**WHAT YOU SHOULD DO**
Set down exactly the lines below, starting at the one that contains "Meal Services (46, 2044)" and ending at the one that contains "386-253-6300 (67, 2290)", with both of those lines included and nothing else.

[RECORD EXTRACTS — start]

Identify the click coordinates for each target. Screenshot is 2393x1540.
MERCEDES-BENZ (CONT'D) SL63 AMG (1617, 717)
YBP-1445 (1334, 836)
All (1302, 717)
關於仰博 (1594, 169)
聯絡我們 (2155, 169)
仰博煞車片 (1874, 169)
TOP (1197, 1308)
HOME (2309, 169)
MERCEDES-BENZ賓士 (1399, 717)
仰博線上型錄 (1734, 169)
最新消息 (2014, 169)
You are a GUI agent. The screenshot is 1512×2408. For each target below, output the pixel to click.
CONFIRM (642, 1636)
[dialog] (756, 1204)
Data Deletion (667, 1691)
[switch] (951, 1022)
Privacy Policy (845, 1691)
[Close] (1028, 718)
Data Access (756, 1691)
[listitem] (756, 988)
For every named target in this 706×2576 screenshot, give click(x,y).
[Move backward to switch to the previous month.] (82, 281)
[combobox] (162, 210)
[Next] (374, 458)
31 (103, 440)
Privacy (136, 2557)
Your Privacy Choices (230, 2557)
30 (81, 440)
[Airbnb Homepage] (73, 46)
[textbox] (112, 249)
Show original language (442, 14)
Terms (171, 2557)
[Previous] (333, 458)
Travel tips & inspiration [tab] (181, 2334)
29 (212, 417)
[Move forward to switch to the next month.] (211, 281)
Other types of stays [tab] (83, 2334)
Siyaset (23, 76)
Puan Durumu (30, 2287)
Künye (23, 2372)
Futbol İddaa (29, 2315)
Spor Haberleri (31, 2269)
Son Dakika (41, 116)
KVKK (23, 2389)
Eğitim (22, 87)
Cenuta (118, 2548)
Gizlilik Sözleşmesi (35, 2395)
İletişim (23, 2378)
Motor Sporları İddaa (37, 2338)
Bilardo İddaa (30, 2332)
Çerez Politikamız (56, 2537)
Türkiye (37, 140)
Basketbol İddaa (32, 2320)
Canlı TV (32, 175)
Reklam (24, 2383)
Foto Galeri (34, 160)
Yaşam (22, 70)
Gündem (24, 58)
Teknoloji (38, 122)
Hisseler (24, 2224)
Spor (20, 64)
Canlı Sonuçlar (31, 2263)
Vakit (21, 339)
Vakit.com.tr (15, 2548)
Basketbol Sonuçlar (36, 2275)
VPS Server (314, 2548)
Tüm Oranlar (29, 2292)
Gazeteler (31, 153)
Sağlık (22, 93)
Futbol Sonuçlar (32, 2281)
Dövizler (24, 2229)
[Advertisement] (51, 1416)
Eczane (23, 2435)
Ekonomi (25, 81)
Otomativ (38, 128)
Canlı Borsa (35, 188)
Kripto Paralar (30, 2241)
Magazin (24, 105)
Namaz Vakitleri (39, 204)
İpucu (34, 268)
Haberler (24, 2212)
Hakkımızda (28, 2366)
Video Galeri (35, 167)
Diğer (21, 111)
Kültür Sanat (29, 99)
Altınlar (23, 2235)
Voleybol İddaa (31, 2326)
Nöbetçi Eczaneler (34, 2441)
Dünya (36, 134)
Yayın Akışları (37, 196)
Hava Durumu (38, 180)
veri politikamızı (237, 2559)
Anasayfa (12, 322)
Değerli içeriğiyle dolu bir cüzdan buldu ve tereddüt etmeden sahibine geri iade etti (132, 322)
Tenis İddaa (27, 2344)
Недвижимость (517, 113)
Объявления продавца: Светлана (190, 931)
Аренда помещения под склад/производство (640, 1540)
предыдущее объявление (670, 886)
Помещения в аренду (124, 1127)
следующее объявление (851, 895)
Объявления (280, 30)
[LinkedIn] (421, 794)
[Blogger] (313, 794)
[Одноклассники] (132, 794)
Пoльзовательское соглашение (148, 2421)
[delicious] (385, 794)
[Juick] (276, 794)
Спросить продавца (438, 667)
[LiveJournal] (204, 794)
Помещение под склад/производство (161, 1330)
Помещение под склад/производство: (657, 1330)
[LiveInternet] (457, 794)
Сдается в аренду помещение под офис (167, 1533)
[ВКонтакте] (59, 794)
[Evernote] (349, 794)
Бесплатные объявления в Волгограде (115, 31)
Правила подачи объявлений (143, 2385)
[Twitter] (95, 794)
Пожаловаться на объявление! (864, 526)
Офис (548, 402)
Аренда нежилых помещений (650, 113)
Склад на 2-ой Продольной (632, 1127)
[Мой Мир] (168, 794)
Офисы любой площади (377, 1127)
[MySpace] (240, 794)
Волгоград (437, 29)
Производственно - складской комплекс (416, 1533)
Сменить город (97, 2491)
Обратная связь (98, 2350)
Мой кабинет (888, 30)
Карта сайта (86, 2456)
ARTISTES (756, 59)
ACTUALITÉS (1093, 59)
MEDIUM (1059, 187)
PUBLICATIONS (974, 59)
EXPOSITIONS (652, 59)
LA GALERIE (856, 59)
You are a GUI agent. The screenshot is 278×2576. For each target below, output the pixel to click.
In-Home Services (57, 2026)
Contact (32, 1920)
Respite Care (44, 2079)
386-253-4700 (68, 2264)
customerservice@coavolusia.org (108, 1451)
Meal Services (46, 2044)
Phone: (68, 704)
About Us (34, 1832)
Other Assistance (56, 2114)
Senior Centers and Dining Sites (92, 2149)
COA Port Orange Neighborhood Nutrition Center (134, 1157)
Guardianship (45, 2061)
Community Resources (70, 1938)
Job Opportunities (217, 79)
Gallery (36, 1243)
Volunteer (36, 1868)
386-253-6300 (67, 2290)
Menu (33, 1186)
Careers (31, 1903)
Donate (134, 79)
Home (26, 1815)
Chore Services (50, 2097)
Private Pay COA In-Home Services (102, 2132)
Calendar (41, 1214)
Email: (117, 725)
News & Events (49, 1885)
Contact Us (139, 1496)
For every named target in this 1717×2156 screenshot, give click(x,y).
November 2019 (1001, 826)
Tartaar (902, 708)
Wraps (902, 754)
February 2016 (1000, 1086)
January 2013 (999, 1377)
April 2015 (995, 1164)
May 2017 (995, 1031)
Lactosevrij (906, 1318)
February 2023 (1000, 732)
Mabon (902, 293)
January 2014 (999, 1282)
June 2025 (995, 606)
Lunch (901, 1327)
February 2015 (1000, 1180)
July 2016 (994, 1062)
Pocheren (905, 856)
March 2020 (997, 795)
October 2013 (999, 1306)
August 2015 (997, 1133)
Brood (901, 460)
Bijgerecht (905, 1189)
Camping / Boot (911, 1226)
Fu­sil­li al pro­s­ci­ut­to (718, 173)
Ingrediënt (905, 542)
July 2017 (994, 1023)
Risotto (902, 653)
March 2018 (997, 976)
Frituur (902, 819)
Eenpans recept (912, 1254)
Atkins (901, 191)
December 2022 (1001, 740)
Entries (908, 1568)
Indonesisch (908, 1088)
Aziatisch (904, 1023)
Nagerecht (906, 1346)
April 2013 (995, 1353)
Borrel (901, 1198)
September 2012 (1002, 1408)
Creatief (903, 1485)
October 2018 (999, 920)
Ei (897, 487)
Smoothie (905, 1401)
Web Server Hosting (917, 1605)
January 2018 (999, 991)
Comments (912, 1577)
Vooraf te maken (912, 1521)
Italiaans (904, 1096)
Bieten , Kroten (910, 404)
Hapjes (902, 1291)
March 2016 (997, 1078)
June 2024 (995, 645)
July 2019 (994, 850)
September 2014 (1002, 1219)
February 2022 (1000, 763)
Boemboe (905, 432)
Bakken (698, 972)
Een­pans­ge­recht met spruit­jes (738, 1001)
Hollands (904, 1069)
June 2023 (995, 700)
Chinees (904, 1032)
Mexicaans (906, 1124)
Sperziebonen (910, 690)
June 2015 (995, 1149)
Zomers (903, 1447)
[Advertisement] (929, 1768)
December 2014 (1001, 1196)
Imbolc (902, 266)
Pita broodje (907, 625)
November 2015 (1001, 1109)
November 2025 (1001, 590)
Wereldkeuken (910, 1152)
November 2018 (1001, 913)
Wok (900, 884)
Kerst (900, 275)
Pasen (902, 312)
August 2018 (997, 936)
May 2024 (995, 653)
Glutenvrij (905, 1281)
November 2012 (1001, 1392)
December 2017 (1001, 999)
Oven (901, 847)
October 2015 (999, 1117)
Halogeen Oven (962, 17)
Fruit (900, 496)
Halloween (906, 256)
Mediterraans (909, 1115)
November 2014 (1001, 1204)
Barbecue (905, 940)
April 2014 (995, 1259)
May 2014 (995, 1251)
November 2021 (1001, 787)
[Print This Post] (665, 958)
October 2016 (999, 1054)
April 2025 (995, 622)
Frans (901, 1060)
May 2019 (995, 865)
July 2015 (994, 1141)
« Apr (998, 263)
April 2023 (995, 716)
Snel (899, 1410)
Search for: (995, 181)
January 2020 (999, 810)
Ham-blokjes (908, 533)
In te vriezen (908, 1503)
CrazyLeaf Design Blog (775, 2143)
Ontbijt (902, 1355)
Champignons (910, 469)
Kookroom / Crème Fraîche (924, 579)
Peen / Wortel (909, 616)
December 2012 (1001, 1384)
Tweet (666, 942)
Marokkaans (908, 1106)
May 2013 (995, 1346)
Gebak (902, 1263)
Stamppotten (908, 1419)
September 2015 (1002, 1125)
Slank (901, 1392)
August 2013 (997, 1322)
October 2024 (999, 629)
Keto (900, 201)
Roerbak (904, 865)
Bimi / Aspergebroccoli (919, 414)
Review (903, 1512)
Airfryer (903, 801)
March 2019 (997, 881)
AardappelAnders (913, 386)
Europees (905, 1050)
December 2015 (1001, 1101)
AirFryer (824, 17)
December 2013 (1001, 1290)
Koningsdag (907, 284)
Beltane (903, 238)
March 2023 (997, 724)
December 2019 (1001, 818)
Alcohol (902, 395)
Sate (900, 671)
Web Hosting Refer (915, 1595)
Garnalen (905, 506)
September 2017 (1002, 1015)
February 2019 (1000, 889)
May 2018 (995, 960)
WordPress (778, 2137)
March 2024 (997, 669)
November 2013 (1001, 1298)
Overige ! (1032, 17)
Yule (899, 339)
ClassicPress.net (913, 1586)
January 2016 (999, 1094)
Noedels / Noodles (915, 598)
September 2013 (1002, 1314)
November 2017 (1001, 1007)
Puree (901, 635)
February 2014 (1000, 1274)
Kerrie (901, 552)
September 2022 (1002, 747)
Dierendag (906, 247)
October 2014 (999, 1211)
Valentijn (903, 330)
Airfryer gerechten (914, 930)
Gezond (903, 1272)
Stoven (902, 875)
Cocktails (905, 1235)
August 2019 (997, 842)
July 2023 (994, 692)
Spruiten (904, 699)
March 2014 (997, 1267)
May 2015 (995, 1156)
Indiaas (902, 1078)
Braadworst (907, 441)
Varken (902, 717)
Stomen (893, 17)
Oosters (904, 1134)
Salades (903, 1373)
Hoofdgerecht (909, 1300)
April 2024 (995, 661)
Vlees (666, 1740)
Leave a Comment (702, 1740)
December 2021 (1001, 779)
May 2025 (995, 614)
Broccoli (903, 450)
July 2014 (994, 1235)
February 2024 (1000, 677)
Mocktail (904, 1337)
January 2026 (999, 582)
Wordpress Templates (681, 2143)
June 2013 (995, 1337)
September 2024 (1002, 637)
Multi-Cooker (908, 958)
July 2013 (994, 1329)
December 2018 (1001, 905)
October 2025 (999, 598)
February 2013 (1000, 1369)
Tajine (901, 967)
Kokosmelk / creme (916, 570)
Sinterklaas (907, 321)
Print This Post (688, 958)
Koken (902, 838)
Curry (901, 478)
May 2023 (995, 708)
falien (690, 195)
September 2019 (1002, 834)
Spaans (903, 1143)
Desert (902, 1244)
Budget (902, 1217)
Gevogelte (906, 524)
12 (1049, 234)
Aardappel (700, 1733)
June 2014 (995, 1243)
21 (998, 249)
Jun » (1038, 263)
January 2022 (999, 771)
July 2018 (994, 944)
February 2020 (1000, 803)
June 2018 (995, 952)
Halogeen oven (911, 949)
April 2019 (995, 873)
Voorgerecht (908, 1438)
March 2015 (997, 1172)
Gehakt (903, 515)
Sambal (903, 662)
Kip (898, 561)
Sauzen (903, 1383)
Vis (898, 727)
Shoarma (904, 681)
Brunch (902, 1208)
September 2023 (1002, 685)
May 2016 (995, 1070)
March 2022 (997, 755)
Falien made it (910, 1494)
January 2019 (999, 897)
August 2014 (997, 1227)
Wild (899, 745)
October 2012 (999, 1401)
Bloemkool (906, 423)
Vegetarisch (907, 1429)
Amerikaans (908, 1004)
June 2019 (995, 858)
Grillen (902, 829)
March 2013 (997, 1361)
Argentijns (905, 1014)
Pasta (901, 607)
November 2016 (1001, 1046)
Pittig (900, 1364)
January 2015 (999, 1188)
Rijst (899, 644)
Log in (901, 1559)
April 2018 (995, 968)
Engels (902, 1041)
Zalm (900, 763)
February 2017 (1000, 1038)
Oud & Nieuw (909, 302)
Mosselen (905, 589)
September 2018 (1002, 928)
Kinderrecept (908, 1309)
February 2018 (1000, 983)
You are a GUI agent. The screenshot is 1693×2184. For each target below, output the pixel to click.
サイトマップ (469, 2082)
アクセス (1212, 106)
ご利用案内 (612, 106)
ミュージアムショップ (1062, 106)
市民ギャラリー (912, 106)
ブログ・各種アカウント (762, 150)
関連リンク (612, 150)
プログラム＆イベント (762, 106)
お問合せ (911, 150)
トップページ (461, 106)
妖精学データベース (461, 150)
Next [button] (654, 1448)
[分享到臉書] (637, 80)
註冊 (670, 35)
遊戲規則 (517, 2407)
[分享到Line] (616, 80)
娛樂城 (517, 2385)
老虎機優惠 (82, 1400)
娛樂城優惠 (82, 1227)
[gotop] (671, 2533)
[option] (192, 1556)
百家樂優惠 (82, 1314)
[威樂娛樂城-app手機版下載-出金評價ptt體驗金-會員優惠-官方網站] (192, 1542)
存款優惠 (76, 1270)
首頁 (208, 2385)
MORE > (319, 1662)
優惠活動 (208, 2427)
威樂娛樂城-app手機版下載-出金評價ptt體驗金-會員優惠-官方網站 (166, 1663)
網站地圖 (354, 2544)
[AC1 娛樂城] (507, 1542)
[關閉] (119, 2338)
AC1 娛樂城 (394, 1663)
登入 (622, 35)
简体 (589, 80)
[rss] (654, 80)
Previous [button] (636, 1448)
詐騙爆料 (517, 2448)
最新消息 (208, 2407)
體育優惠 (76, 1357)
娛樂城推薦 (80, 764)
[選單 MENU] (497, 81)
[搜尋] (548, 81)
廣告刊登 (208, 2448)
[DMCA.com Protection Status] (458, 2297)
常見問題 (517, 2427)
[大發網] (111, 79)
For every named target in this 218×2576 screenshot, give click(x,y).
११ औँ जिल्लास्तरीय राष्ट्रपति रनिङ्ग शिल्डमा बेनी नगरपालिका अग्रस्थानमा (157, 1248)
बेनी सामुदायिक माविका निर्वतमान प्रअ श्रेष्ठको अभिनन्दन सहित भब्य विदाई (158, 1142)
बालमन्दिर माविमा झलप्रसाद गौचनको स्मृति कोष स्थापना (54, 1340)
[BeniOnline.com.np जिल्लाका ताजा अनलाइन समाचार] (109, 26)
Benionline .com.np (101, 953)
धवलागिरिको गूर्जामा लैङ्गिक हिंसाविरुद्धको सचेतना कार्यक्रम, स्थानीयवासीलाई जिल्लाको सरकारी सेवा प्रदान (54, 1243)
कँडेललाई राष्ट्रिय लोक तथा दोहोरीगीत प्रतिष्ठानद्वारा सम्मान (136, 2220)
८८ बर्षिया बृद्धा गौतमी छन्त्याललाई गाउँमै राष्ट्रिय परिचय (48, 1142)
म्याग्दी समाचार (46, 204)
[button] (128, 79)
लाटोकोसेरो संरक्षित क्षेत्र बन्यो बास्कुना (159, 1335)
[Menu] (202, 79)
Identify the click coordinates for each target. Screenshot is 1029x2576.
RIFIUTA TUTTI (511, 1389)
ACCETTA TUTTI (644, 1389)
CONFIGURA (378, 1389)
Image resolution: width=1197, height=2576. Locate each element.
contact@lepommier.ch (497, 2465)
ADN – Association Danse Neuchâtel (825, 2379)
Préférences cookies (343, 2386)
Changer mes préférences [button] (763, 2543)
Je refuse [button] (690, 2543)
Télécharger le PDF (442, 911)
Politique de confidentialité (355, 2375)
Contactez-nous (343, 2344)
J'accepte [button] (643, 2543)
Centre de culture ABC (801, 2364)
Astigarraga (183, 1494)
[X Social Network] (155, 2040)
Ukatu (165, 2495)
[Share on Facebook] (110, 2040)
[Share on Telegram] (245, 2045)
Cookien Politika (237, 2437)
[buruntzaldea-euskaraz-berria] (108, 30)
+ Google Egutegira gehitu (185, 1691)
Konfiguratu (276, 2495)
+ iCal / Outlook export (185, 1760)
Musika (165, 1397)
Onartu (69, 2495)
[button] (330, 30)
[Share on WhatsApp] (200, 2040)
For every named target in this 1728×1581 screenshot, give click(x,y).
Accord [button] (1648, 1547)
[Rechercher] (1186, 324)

[RECORD EXTRACTS — finish]

**TASK RESPONSE**
Meal Services (46, 2044)
Phone: (68, 704)
About Us (34, 1832)
Other Assistance (56, 2114)
Senior Centers and Dining Sites (92, 2149)
COA Port Orange Neighborhood Nutrition Center (134, 1157)
Guardianship (45, 2061)
Community Resources (70, 1938)
Job Opportunities (217, 79)
Gallery (36, 1243)
Volunteer (36, 1868)
386-253-6300 (67, 2290)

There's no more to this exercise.